Heads up to be ready for the next UK product cyber security regime

The new law includes measures that will introduce a series of improved and relevant security protections to tackle the ongoing threats of cybercrime including:

• The use of universal default and easily guessable passwords on consumer-connectable products has been banned.
• Mandatory reporting of security issues, including providing information on manufacturer contact details to enable notification of any vulnerability found.
• Manufacturers will be required to inform customers about the product's security update support period before allowing purchase on their website.

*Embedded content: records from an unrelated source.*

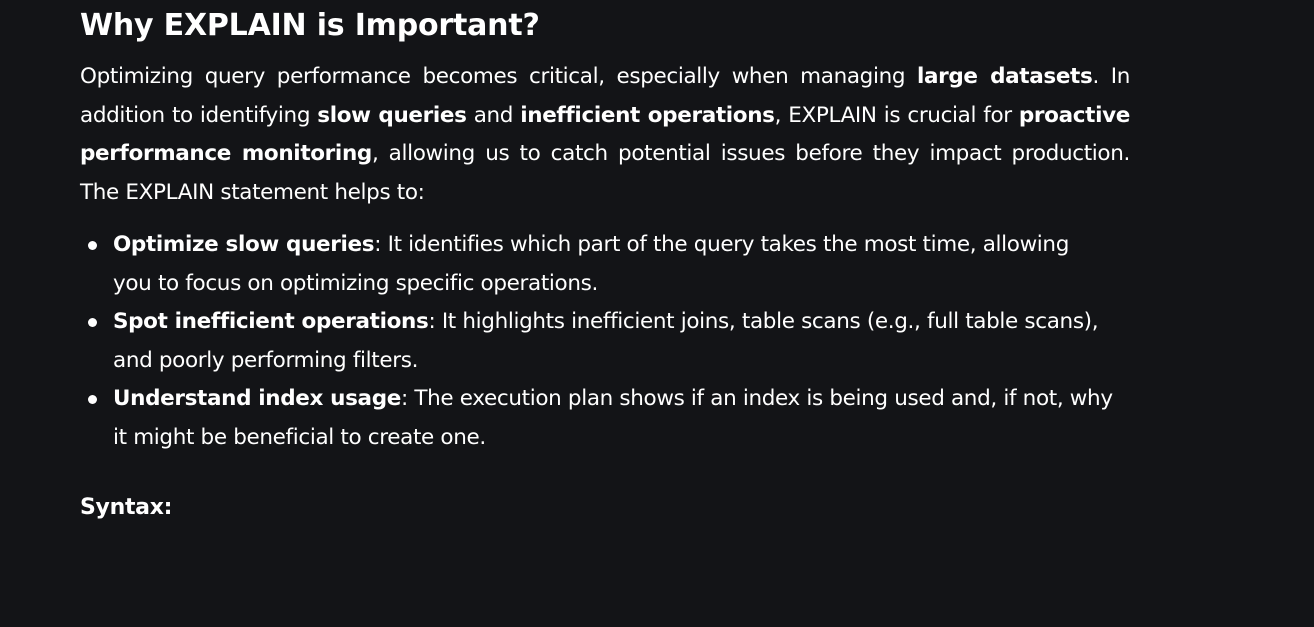 This screenshot has height=627, width=1314. I want to click on intro-text: , EXPLAIN is crucial for, so click(896, 115).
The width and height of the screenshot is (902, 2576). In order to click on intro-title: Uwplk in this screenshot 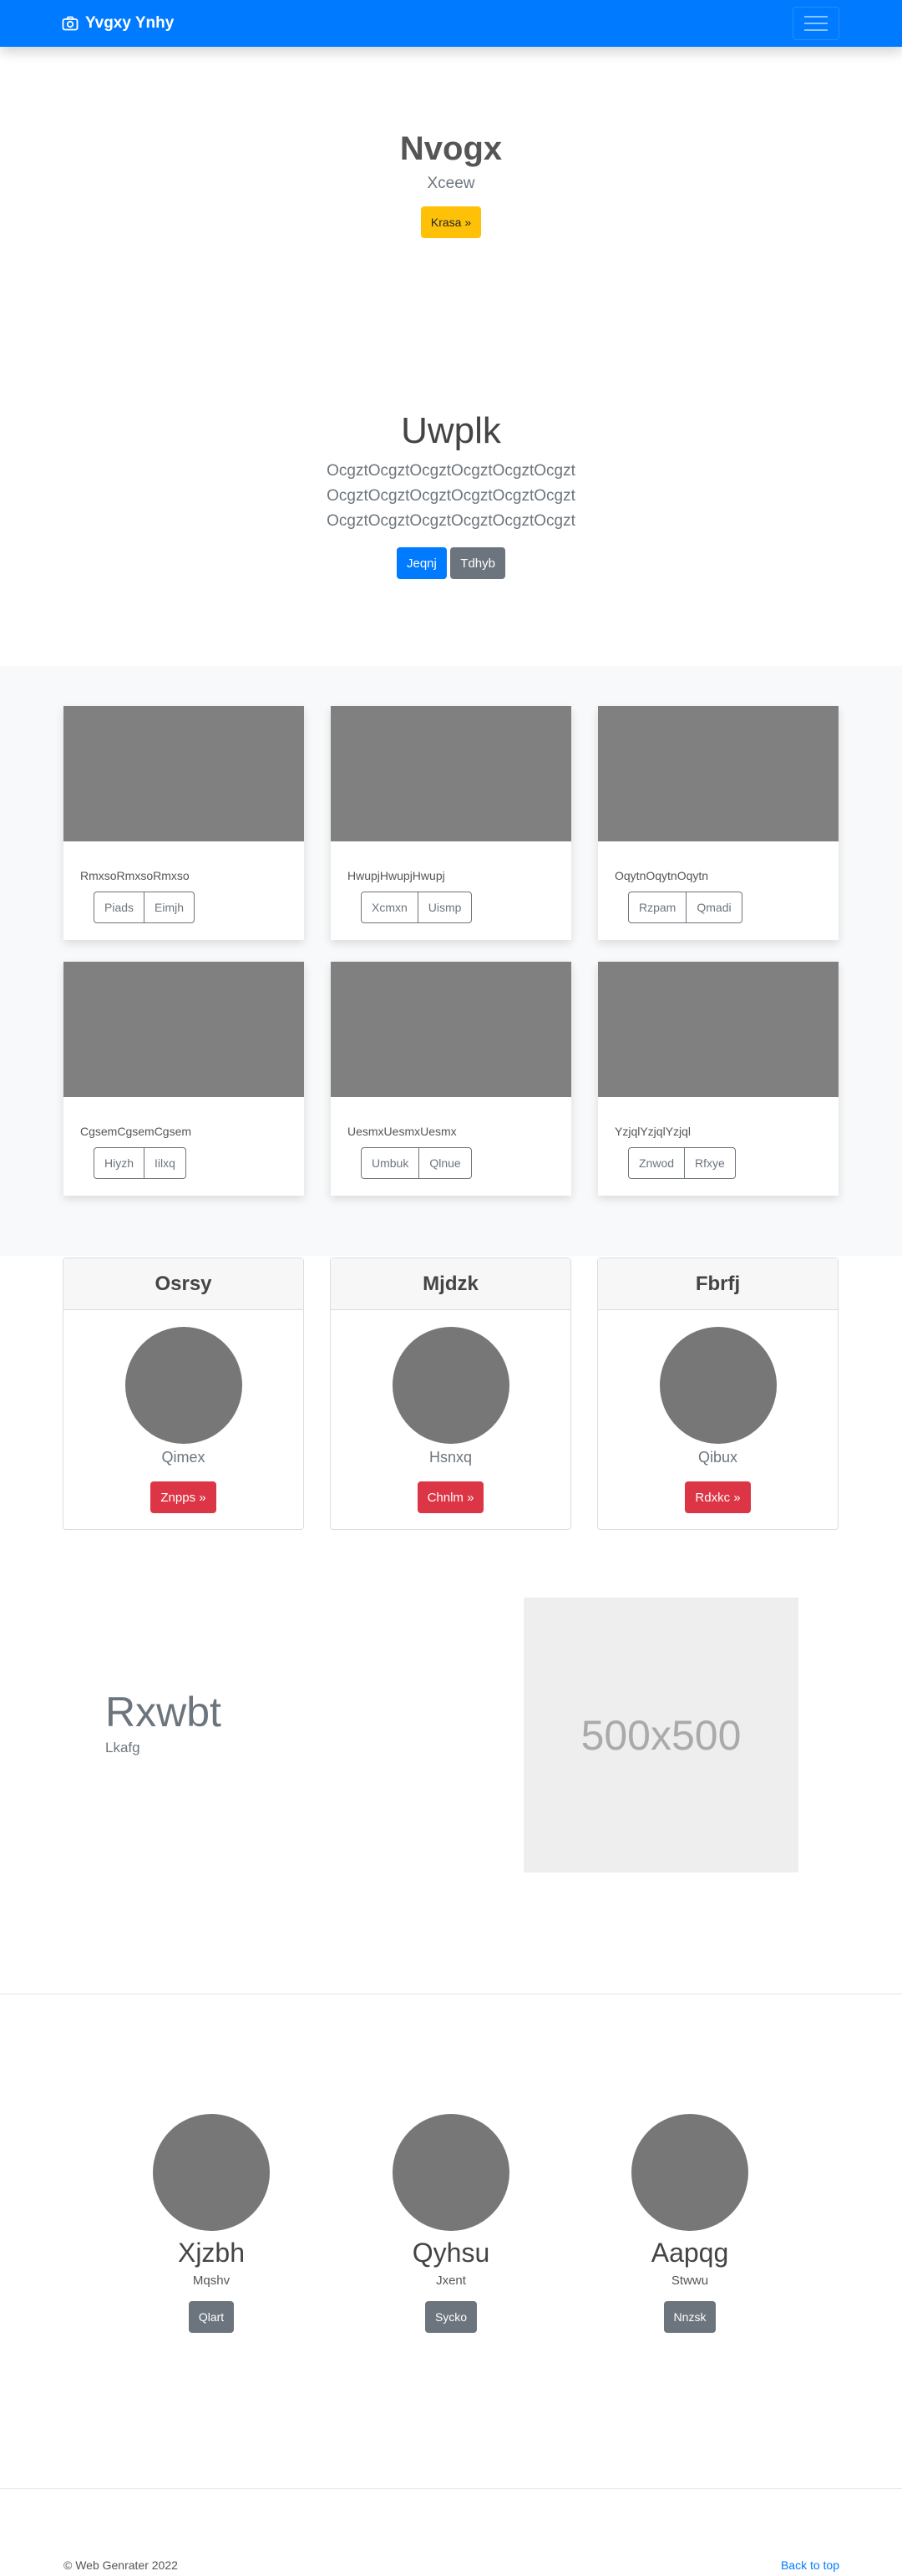, I will do `click(451, 430)`.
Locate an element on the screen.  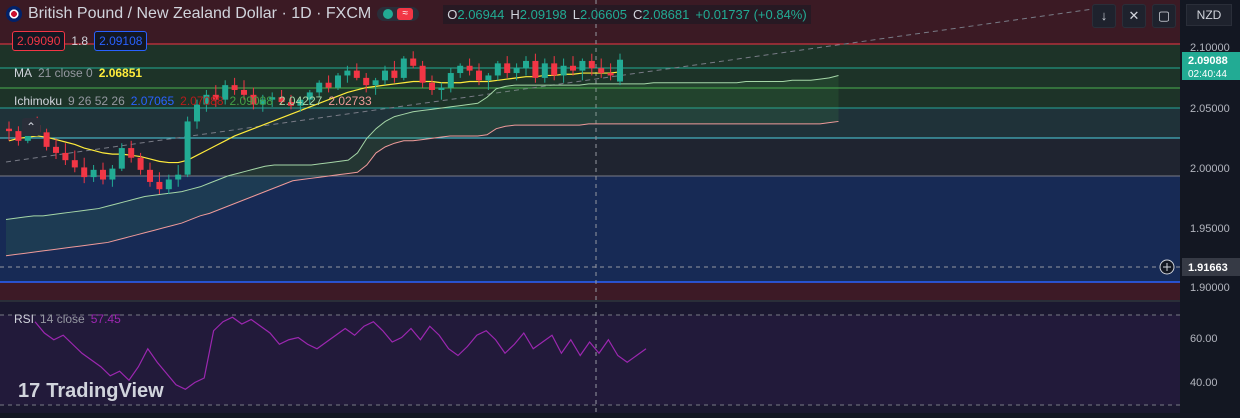
collapse-legend-button: ⌃ is located at coordinates (31, 127).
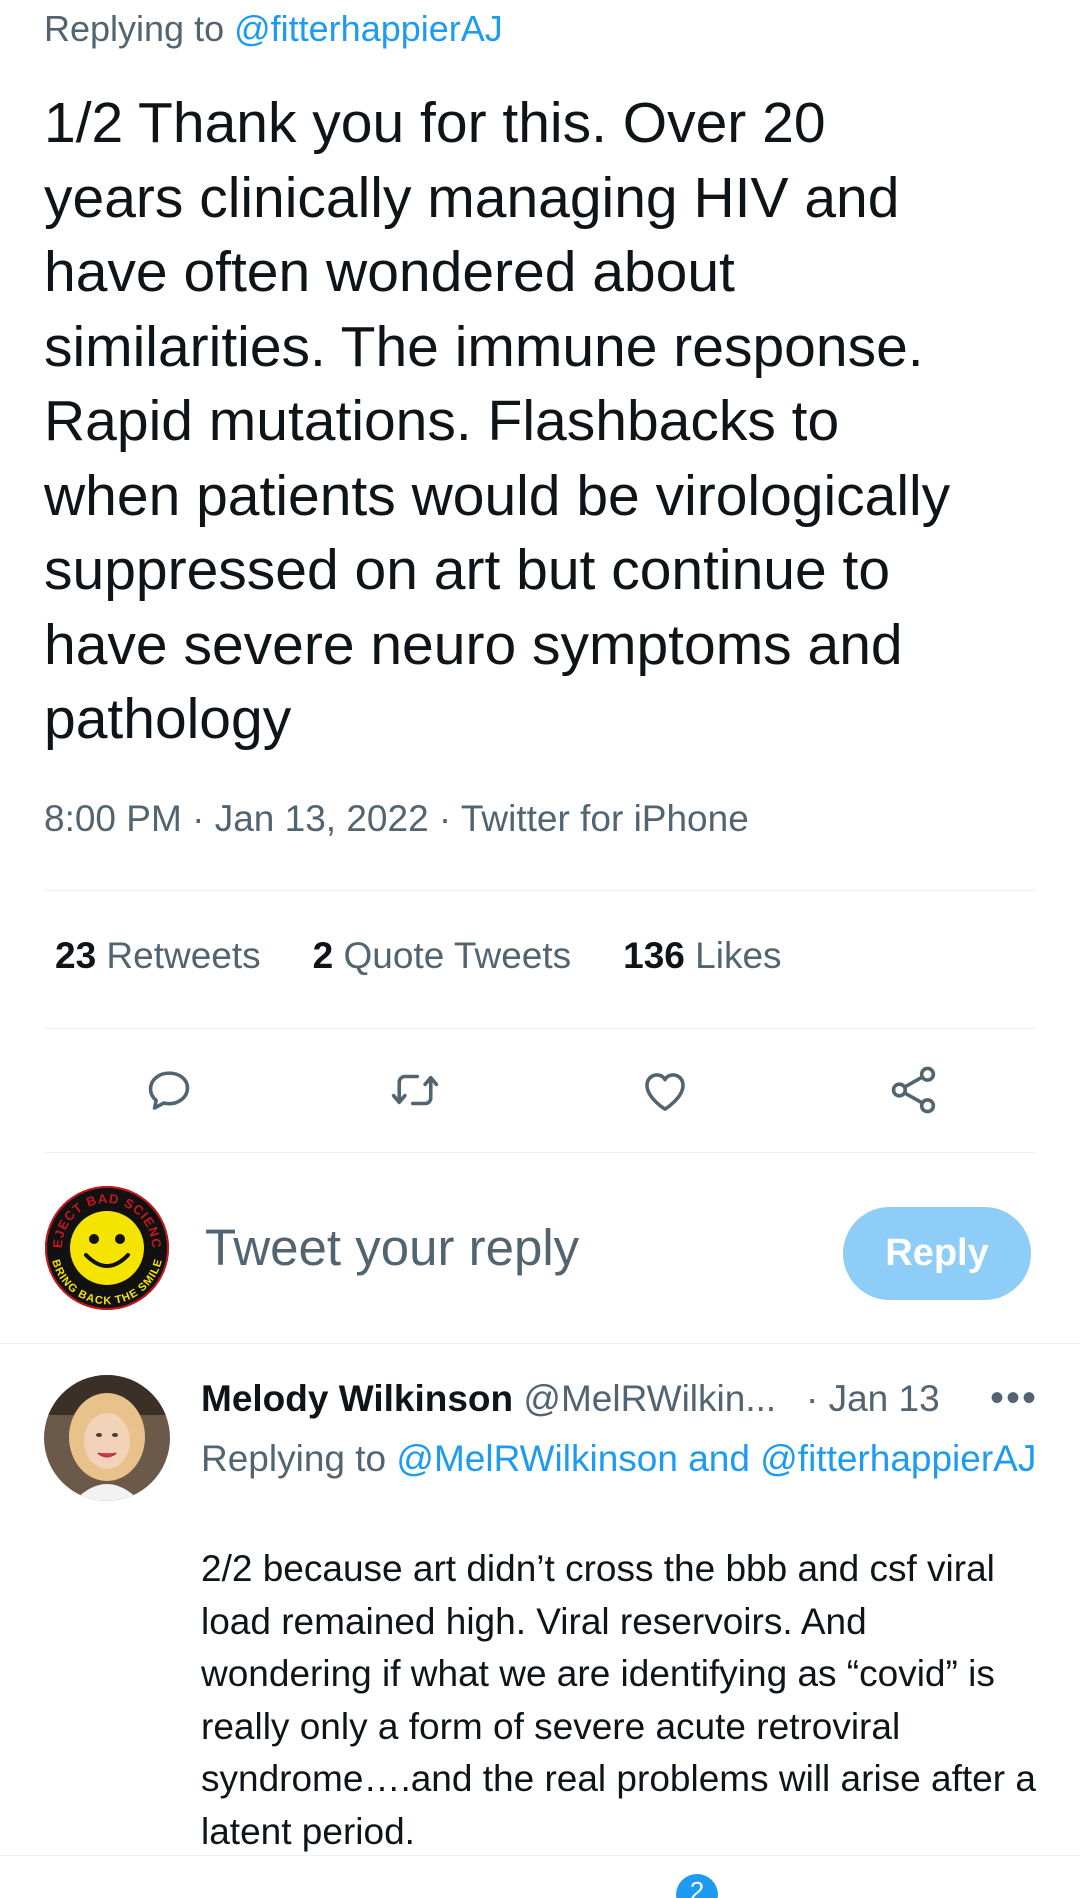  What do you see at coordinates (1014, 1398) in the screenshot?
I see `more-options-icon: •••` at bounding box center [1014, 1398].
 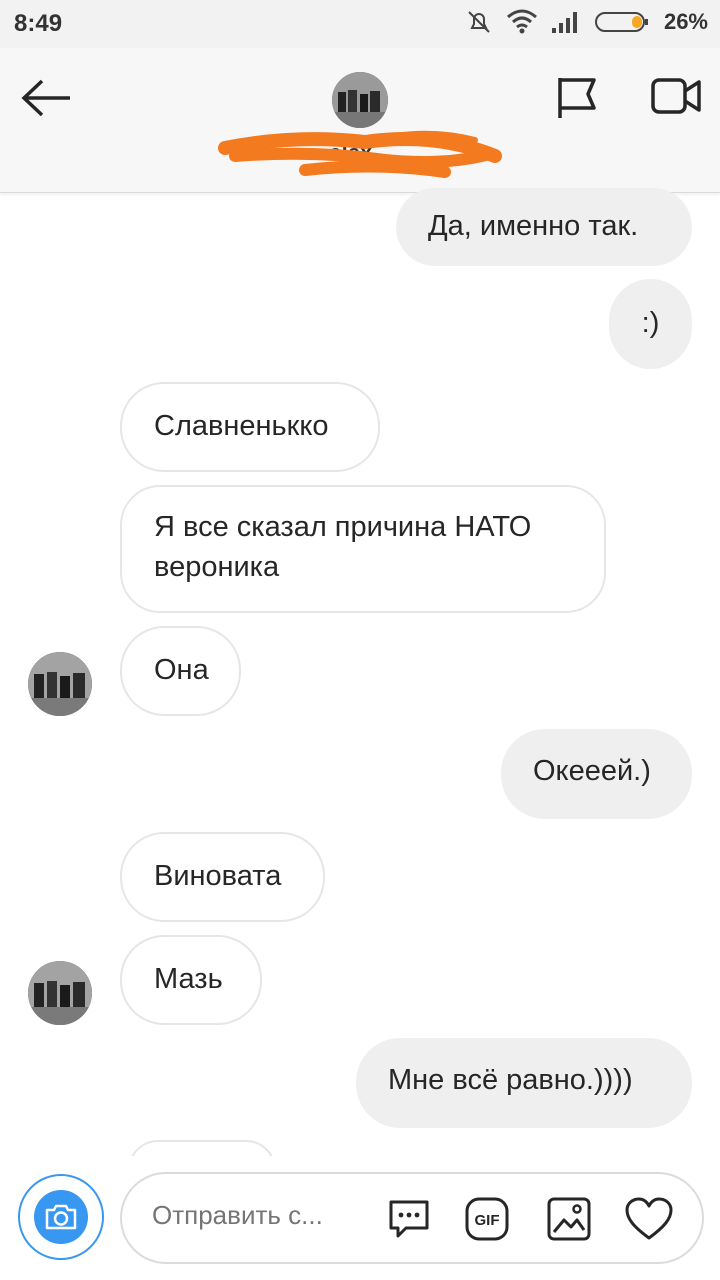 I want to click on sticker-icon, so click(x=409, y=1219).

This world-leading PSTI regime will come into effect on 29 April 2024 and it means that manufacturers have less than one year to become compliant with this new regime setting the minimum-security standards for IoT consumer products with internet connectivity. 

This law applies to many different consumer IoT products, including but not limited to:

• connected safety-relevant products such as smoke detectors, fire detectors and door locks;
• connected home automation devices, smart doorbells and alarm systems;
• Internet of things base stations and hubs to which multiple devices connect;
• smart home assistants;
• smartphones;
• connected cameras (IP and CCTV);
• wearables;
• connected fridges, washers, freezers, coffee machines;
• game consoles;
• and other similar products.

Certain devices such as EV charging points and medical products amongst others are excluded from this regime.